With all the talk about big data and how it’s going to change retail, there’s something important we’re leaving out of the conversation: Customers coming into retail stores have already changed.
Gone are the days when customers walking through the door were blank slates, just waiting for your salespeople to inform them and drive them to choices. The combination of online and social media has created new categories of retail customers—let’s call them personas (seems to be the hot term these days). Salespeople need to have different kinds of skills (their own distinct personas) to bring satisfaction to these customers. Let’s pair up the various personas:
These customers have already shopped online and couldn’t find what they wanted. Perhaps something came very close to fitting the bill but seemed to be missing just one or two features or functions that could have completed the sale. Or maybe research simply brought them to the conclusion that what they want doesn’t seem to be available. These customers need help from two different types of sales personas. Customers who are missing the final piece of the puzzle need product detail geeks who can explain the product down to the serial number. Customers obsessed with a seemingly minor detail need to feel that their obsession is shared and justified. Customers who feel lost in limbo need problem solvers. Customers may have thrown themselves off the scent erroneously. They need someone who can listen to the problem and concoct a solution—whether that be skillfully showing why the product might work after all or suggesting another product or combination of products.
These are the modern-day variants of car shoppers who used to come into the dealership waving a buying guide froma magazine. They may know exactly what they want based on matching the online reviews to the specific needs they have. But they may also simply be following the crowd because they want to avoid making a bad decision. These customers need social butterflies, salespeople who are following the same conversations that the customers are. They should respond by digging into the specific needs of the customer and then going online (in the store) with the customer to look at the reviews through that more specific lens.
These are customers who have tried to reach out to retailers but have been ignored or rebuffed. They have come to the store because they want a resolution. These customers need aren’t looking for apologies (though that definitely helps); they’re looking for resolution. That means having connectors in the store who can cut through whatever roadblocks have been thrown up in customers’ paths. These salespeople need to have the right connections in customer service, repair, and the call center to resolve the problem in real time in front of the customer.

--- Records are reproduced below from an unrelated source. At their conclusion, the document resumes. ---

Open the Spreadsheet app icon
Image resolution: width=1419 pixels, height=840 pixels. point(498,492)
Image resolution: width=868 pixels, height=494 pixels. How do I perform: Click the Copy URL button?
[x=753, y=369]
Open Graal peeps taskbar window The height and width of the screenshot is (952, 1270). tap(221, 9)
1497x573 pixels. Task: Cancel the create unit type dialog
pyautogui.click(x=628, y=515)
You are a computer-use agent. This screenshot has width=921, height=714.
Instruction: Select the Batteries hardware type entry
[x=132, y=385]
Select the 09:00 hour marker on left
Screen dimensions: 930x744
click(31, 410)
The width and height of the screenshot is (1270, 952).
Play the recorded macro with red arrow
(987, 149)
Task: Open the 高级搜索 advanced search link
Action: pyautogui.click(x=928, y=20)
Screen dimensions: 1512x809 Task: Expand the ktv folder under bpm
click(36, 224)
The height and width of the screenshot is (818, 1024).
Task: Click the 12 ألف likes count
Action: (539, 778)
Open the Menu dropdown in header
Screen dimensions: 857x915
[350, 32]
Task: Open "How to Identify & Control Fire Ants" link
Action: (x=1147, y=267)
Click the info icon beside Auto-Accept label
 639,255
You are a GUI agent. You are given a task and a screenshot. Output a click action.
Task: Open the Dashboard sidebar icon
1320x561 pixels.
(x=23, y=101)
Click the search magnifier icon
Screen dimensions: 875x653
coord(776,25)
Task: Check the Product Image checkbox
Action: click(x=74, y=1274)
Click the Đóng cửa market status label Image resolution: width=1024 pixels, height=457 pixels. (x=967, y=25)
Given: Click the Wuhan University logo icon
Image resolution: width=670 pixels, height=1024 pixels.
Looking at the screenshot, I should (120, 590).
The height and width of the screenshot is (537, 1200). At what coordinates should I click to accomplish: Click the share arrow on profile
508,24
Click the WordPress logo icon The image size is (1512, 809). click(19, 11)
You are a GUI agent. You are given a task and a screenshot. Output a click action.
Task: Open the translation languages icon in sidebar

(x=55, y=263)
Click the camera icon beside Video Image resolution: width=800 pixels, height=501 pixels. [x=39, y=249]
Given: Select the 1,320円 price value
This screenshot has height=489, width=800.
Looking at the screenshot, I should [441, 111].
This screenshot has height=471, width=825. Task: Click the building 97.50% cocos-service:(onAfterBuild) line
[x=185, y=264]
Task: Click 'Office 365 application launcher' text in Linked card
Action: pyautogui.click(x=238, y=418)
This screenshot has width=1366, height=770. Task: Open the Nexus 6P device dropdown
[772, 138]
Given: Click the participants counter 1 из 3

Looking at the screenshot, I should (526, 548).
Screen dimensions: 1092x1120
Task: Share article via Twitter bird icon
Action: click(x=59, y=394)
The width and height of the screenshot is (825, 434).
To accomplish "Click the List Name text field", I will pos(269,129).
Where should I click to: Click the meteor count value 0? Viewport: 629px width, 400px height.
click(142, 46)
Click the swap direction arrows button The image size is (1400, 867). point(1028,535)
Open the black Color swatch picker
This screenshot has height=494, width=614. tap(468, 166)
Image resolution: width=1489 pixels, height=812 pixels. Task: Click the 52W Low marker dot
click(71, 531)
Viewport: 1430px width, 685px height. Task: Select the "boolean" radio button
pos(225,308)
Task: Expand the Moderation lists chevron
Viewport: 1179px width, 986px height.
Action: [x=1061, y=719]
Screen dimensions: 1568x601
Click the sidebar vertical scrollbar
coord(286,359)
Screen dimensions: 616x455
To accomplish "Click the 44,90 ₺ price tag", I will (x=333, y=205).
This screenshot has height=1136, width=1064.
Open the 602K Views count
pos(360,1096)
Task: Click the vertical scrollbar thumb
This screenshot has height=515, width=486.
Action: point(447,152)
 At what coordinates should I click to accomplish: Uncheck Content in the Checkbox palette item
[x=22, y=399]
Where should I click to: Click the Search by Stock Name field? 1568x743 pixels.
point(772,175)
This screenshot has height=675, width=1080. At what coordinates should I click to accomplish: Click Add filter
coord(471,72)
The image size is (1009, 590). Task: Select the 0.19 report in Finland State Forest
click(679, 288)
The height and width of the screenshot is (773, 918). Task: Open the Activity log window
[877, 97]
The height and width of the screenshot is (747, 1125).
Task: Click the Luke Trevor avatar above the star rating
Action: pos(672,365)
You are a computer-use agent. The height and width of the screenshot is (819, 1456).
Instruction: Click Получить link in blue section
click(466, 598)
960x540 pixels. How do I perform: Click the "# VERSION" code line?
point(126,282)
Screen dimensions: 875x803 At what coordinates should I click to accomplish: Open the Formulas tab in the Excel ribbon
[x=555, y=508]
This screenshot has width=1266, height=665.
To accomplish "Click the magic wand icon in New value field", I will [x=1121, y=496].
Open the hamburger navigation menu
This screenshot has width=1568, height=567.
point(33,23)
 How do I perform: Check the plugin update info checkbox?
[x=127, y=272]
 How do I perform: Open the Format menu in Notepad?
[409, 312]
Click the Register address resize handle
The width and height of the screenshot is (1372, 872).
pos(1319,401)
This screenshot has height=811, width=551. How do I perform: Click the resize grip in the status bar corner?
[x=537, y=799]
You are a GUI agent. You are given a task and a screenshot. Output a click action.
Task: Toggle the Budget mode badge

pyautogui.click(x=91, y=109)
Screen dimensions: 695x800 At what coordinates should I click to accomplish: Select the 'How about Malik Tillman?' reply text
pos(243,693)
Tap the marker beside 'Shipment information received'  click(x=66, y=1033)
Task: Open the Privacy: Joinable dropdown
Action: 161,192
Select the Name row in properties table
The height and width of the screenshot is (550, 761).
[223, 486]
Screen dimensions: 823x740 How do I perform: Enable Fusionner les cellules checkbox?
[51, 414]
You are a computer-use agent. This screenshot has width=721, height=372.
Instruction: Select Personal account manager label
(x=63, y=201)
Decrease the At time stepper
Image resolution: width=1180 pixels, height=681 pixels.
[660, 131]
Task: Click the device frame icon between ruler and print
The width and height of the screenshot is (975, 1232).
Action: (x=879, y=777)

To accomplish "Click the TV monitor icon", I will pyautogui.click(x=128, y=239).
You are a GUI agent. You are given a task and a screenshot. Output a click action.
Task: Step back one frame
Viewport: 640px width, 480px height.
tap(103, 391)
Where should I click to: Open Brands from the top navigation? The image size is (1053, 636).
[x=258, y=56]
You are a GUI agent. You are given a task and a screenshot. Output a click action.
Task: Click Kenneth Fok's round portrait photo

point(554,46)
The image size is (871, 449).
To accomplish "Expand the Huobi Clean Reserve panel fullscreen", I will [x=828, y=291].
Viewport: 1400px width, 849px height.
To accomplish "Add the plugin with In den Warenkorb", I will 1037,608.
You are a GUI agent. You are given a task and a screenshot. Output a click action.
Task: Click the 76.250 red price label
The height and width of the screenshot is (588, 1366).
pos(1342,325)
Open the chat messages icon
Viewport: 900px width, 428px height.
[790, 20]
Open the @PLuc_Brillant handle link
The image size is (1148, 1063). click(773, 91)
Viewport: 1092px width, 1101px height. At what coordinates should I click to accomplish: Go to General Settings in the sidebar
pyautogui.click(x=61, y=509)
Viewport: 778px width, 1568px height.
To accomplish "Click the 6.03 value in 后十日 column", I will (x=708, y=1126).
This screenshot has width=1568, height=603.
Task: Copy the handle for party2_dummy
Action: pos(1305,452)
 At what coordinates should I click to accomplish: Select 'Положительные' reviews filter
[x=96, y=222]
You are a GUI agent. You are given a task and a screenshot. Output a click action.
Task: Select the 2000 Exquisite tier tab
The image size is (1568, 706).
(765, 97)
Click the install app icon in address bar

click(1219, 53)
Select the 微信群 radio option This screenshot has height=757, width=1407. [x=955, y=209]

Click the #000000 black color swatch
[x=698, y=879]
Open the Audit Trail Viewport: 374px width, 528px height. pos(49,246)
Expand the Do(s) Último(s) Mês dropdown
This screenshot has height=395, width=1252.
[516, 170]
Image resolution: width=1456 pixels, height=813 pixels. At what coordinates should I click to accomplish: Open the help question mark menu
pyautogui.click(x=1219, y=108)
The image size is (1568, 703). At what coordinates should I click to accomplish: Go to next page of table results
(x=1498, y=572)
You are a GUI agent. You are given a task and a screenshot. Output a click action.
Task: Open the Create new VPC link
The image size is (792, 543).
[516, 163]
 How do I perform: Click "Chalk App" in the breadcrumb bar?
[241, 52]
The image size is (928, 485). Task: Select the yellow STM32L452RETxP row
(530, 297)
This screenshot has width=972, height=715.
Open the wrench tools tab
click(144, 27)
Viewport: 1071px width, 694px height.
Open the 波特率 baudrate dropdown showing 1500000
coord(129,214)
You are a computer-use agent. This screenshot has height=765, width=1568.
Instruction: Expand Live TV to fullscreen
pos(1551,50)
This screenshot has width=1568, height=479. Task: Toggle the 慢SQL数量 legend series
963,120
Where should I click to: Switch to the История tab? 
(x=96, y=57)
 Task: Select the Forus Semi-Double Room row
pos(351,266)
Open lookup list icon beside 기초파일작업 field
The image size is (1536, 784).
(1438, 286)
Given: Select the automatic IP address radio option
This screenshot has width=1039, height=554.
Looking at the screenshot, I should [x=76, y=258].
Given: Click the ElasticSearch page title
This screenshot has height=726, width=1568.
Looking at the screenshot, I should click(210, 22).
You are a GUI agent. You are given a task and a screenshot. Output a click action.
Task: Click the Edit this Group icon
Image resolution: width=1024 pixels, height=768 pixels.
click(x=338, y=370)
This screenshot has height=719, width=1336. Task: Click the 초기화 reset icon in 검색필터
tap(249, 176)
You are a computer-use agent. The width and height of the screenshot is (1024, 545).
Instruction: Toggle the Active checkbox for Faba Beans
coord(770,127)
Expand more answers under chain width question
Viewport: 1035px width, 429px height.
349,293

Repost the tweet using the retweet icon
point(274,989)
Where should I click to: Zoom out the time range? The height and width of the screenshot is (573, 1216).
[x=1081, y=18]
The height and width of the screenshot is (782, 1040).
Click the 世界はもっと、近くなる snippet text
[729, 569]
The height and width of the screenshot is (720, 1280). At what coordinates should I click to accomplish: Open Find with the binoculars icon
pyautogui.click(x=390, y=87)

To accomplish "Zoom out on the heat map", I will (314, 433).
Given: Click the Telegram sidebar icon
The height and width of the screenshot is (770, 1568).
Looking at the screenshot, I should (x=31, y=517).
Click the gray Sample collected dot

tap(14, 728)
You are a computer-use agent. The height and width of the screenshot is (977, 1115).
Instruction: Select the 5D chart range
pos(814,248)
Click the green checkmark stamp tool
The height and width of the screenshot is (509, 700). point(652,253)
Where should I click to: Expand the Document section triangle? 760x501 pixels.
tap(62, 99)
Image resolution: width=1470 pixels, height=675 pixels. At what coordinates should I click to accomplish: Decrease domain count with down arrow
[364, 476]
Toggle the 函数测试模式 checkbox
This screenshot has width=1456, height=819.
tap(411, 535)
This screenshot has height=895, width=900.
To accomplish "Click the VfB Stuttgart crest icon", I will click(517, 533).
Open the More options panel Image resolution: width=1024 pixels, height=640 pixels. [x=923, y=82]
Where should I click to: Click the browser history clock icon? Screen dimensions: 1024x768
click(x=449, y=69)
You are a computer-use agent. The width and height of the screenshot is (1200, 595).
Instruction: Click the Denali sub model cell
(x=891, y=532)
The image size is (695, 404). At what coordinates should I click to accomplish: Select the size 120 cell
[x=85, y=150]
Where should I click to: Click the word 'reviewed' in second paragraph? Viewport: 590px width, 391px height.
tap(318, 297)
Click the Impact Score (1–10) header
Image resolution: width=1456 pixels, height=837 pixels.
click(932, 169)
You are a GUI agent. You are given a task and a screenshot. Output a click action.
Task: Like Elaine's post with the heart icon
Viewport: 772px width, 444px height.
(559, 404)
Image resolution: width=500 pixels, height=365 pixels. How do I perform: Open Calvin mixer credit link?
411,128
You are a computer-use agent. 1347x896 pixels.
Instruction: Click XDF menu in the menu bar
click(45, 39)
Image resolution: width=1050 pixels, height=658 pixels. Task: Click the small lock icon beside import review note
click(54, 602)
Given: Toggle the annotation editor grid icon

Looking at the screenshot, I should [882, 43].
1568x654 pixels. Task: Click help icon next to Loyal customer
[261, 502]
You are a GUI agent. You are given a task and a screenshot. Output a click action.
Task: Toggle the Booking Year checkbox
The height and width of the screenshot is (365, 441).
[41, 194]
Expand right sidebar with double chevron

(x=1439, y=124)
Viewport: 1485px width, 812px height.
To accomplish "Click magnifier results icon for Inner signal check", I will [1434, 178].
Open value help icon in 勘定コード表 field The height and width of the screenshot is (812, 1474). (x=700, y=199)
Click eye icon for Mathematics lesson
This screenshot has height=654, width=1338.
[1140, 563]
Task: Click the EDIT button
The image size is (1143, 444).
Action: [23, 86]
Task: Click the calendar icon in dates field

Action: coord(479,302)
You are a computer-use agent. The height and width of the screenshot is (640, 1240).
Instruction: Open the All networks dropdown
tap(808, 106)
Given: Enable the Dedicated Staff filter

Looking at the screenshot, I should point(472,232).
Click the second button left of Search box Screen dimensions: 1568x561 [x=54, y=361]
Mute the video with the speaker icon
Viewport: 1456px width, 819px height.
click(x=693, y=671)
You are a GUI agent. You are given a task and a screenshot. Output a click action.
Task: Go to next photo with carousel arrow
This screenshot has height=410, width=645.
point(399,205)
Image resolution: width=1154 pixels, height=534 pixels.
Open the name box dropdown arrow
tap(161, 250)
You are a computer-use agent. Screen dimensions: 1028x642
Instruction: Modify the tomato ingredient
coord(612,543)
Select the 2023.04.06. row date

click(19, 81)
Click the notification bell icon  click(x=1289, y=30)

Of course, the new customer reality means that retailers need new skills in the sales force. One-size-fits-all training won’t cut it. Sure, all salespeople need a common base-level of skills, but then it’s important to recognize and create specialists. Everybody likes to make fun of Apple’s Genius Bar, but retailers should take that page (and the way Apple offers in-store training to customers) and glue it into their training manuals.
The new customers will also drive new store layouts and an unprecedented level of access back to the retail mother ship at many levels. We’re not talking about “self-service” internet kiosks here. The next generation is more about removing distinctions between call centers, customer service centers, warehouses, and websites.
Retailers need to move from “How can I help you?” to “Good to see you again.